====== Text block ======

Jan Geissler – Patient advocate and Project Director for European Patients’ Academy on Therapeutic Innovation (EUPATI)
I think it is crucial to have patient advocates and patients in that process, because patients and patient advocates are actually the experts for a lot of things that concern life of patients with a certain disease and the treatment.
They are the experts on quality of life. They know how it is to live with a disease. They can probably assess one against the other because we must be very, very clear that medical efficacy is one of many factors that affect patients’ lives.
So talking about endpoints, talking about comparators, talking about the importance of certain quality of life parameters is something that patients can quite well understand and probably help assess. And what we see as patient advocates is that there’s a very different perception on the impact of certain side effects, of disease symptoms and so on, on the life of a patient. So doctors have a very different perspective. Health economists have a very different perspective on the impact. And I think that you can’t be assessed without those that get the treatments.
Mary Baker – Immediate Past President European Brain Council; Patron of the European Parkinson’s Disease
I think it’s really important for the patients that the association to which they belong becomes a real strong advocate of their voices and their experiences. Because unfortunately for them, they are the experts in living with these illnesses 24 hours a day.
And therefore, the expert patient – the living with – is really important to get into the process. I think it’s important for them to understand what health technology is about. I think it’s important to gather evidence to back up your views. You’ve really got to understand the process and follow it most carefully.
Eibhlin Mulroe – CEO, Irish Platform for Patient Organisations (IPPOSI)
I suppose a really good story to explain what the benefits are about is this: In Ireland over a year ago there was a case where patients weren’t involved in the process. They didn’t know why there was a stall, why it was slow for the product to get to the market. And this product was for patients with serious, life-threatening conditions.

====== Source information ======

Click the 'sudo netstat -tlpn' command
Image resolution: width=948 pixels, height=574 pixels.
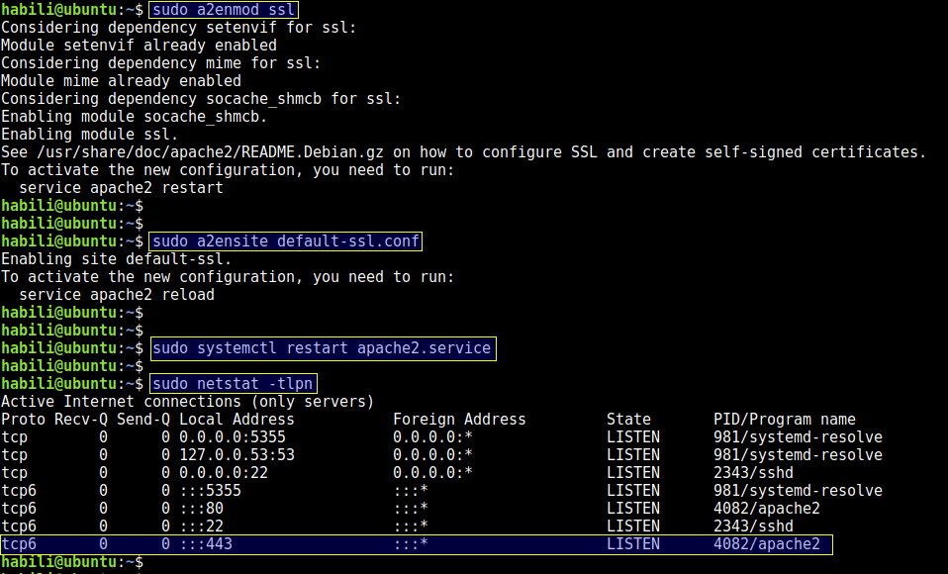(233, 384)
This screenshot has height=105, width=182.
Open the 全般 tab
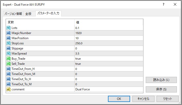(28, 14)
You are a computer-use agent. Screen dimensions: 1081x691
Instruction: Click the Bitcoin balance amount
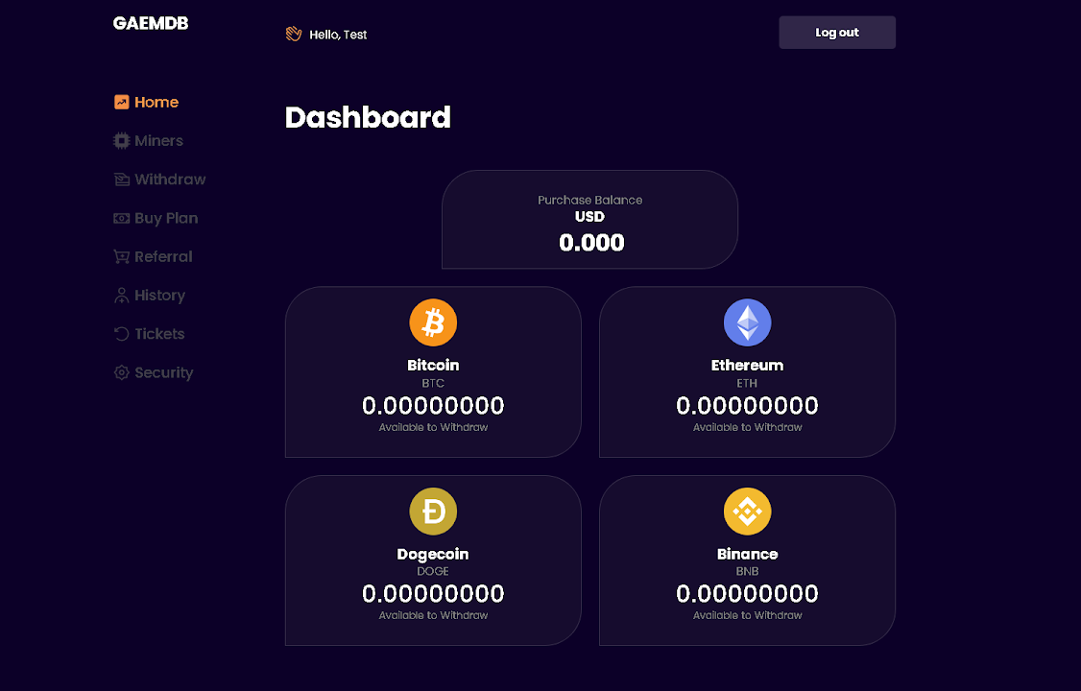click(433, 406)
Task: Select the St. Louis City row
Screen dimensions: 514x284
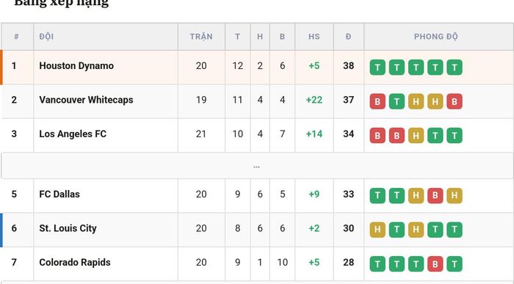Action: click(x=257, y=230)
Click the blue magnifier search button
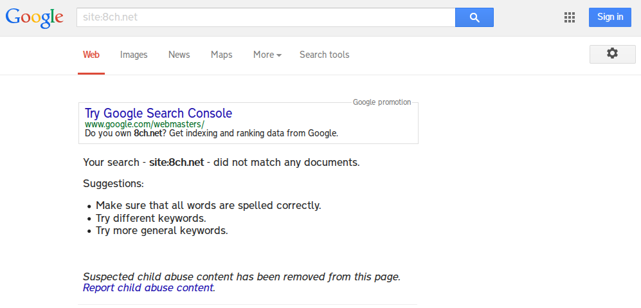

======

▶ Exercise tasks:
• 1. Why does Jan Geissler, in the statements on patient involvement, think patients and patient advocates should take part in the process? Answer in one to three sentences.
• 2. Write out the part of the statements on patient involvement that opens with the words containing "So talking about" and closes with "get the treatments.".
• 3. In the statements on patient involvement, what kind of conditions was the product in the Irish case meant for?

▶ Answer set:
• 1. Patients and patient advocates are the experts on many things that concern the lives of patients with a certain disease and its treatment, especially quality of life. They know what it is like to live with the disease. Medical efficacy is only one of many factors that affect patients' lives.

• 2.
So talking about endpoints, talking about comparators, talking about the importance of certain quality of life parameters is something that patients can quite well understand and probably help assess. And what we see as patient advocates is that there’s a very different perception on the impact of certain side effects, of disease symptoms and so on, on the life of a patient. So doctors have a very different perspective. Health economists have a very different perspective on the impact. And I think that you can’t be assessed without those that get the treatments.

• 3. Serious, life-threatening conditions.